Perlawanan dr. Richard Lee Kandas Setelah Eksepsi Ditolak Hakim Dalam Putusa Sela
Tangerang|WIT–Ketua Majelis Hakim yang di Ketuai Budiansyah, SH, MH yang juga menjabat sebagai Wakil Ketua PN. Tangerang yang memimpin persidangan, menolak seluruh dalil perlawanan ( eksepsi ) yang diajukan Advokad yang mendampingi, dr. Richard Lee, dalam sidang putusan sela, Selasa (14/7/2026), di PN. Tangerang.
Terdakwa dr Richard Lee yang di Jerat oleh Jaksa Penuntut Umum ( JPU ) dalam kasus dugaan pelanggaran UU Kesehatan dan Perlindungan Konsumen dalam hal produksi skincare yang diduga tidak sesuai dengan Kefarmasian akan dilanjutkan ke pemeriksaan saksi.

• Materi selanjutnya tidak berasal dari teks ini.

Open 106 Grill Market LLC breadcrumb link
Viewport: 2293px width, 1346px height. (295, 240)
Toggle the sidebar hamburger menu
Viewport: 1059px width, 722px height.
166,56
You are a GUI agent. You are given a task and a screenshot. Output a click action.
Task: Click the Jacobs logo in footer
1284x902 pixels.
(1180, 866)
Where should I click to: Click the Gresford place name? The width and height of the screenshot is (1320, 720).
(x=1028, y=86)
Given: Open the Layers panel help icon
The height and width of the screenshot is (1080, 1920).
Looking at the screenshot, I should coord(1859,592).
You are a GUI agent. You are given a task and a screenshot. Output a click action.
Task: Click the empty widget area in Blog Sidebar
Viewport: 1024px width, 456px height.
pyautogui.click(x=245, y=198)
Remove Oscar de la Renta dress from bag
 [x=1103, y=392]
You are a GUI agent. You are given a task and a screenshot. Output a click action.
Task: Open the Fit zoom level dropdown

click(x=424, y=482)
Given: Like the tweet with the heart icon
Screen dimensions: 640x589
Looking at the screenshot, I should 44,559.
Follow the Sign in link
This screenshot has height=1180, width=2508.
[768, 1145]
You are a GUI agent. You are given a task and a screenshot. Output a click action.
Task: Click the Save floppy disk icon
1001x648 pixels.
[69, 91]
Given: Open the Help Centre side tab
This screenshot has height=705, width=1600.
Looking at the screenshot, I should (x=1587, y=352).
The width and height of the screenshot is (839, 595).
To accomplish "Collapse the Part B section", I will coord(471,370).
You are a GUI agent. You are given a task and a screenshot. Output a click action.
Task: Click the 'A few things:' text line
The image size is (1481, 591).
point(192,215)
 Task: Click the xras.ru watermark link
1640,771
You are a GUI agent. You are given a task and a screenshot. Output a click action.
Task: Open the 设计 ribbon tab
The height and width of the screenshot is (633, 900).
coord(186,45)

Dalam Putusan Sela, hakim menyatakan persidangan perkara nomor 998/Pid.Sus/2026/PN Tangerang yang menjerat, terdakwa dr Richard Lee harus dilanjutkan,” deqan memerintahkan jaksa untuk memanggil saksi dalam persidangan, Kamis ( 23 / 7 / 2026 ).

Presiden Dewan Pengacara Nasional ( DPN ) DR. Rizal Hafed, Advokad yang mendampingi terdakwa di persidangan
mengklaim bahwa, PN Tangerang tidak berhak menyidangkan kasus ini, melainkan PN. Palembang atau PN.Jakarta Selatan yang merupakan wilayah domisili terdakwa.
Ketua majelis hakim, dalam putusan sela menyebut bahwa lokasi kejadian perkara serta sebagian besar saksi bertempat tinggal di wilayah Tangerang.

Jadi PN Tangerang berwenang mengadili perkara “a quo” karena tempat kediaman sebagian besar saksi-saksi yang dipanggil beralamat dalam wilayah hukum PN. Tangerang,” jelas Ketua Majelis Hakim.
Jaksa Eva Novianty, Randika, Kevin dan Pais, menjerat terdakwa, dr Richard Lee dengan pasal berlapis, yakni Pasal 435 UU Kesehatan terkait peredaran sediaan farmasi yang tidak memiliki izin edar, serta Pasal 62 UU Perlindungan Konsumen.
Kasus inii merupakan buntut panjang dari perseteruan Richard Lee dengan figur publik Samira Farahnad yang dikenal sebagai Dokter Detektif (Doktif) melaporkan, dr Richard Lee ke Polda Metro Jaya Tahun 2024.
Konflik keduanya bermula saat Doktif secara konsisten melakukan uji laboratorium independen terhadap berbagai produk perawatan kulit (skincare), termasuk produk milik Richard Lee.
Hubungan keduanya yang sempat Viral dan saling lapor.Richard Lee terlebih dahulu melaporkan Doktif ke Polres Metro Jakarta Selatan atas tuduhan pencemaran nama baik, yang berimbas pada penyitaan akun media sosial Doktif.
Tapi Samira Farahbad tidak tinggal diam, Doktif melakukan perlawanan dengan melaporkan balik dr Richard Lee, ke Polda Metro Jaya atas dugaan pelanggaran UU Kesehatan dan Perlindungan Konsumen.